If you walk into my classroom, you’ll first notice a big empty space. No desks, no chairs. Well, if you look carefully, there are some chairs stacked in the corner. But, for the most part it’s empty space.
If you were to observe a class of students, however, the movement is actually the first thing you would notice. Really, how often do you see students and teachers jump, move around like animals, skip, or create the pegasus you see above? Depending on the day and level, movement can be integrated throughout the entire class period.
The empty space allows for movement and the movement supports community building, establishing a target language environment and helps me deliver comprehensible input to my students.
Here is a quick list of how I use movement in our Spanish classroom:
1. Attention/Classroom Management & Brain Breaks- I use movement to help students focus. This has two parts. I will call out a movement that will 1. help students to focus and 2. allows the me to easily see who is listening.
For example, we may say hands up, touch your head, jump or stand on one foot. Doing whatever movement is called out helps students to realize directions are coming up and the teacher can easily see who heard and is listening actively.
A movement is also used when we see that students are fidgeting or losing focus. When I look around the circle and see signs of checking out, I quickly bring a movement into class to get the blood flowing, the mind focused and back to the topic. Annabelle Allen describes this well in the Inspired Proficiency Podcast, episode 5.

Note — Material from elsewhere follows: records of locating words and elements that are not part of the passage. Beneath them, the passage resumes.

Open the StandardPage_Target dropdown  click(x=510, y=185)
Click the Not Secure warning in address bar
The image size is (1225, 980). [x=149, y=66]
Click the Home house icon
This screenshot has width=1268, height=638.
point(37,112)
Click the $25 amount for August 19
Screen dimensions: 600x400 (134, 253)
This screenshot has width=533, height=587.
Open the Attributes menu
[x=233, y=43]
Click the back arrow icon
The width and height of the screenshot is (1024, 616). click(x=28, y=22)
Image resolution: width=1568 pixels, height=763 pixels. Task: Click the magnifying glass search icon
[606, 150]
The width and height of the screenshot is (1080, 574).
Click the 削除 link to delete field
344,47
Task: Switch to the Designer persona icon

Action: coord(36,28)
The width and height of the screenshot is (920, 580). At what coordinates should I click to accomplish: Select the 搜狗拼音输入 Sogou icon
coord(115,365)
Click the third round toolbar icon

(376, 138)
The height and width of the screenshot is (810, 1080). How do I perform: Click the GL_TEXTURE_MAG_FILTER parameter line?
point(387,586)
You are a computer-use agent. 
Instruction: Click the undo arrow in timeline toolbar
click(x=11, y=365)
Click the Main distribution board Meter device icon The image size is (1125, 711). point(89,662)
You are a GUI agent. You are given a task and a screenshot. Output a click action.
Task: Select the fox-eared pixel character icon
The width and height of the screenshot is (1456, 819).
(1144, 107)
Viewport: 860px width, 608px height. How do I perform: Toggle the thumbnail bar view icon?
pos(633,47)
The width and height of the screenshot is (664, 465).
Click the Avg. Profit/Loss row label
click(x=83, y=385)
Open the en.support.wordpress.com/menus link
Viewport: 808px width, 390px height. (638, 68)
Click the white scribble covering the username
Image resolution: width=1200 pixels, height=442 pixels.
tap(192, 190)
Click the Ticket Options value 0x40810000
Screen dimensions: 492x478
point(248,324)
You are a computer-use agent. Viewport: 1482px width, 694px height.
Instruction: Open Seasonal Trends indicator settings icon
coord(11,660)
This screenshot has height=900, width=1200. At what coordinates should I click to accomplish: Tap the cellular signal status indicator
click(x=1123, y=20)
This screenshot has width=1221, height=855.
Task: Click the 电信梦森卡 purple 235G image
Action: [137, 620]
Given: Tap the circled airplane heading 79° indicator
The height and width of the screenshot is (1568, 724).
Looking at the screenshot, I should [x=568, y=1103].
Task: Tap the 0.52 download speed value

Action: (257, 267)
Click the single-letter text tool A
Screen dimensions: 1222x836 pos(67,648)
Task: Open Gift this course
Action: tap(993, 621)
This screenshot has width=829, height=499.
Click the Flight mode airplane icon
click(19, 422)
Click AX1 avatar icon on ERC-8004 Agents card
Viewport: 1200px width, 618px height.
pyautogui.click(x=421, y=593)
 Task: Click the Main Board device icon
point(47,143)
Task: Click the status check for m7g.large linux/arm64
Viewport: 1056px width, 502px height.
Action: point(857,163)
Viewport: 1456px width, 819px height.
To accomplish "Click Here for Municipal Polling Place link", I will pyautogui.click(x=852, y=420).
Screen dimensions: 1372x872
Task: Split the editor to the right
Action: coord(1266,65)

2. Pairings and Groupings/Community Building: We have students move around the classroom a lot in order to interact with different people. I may have students move across the class doing different actions and when they move to a new spot they are new near people with whom they can talk.We may also ask them to make a line in order of their height or how many hours of sleep they got last night and this also gives us a new order to pair and group students in. We may have them dance around the room and when the music stops they have to create a group of three as quickly as they can. There are countless ways that open space and movement can allow for students to interact in many different configurations throughout a single class period.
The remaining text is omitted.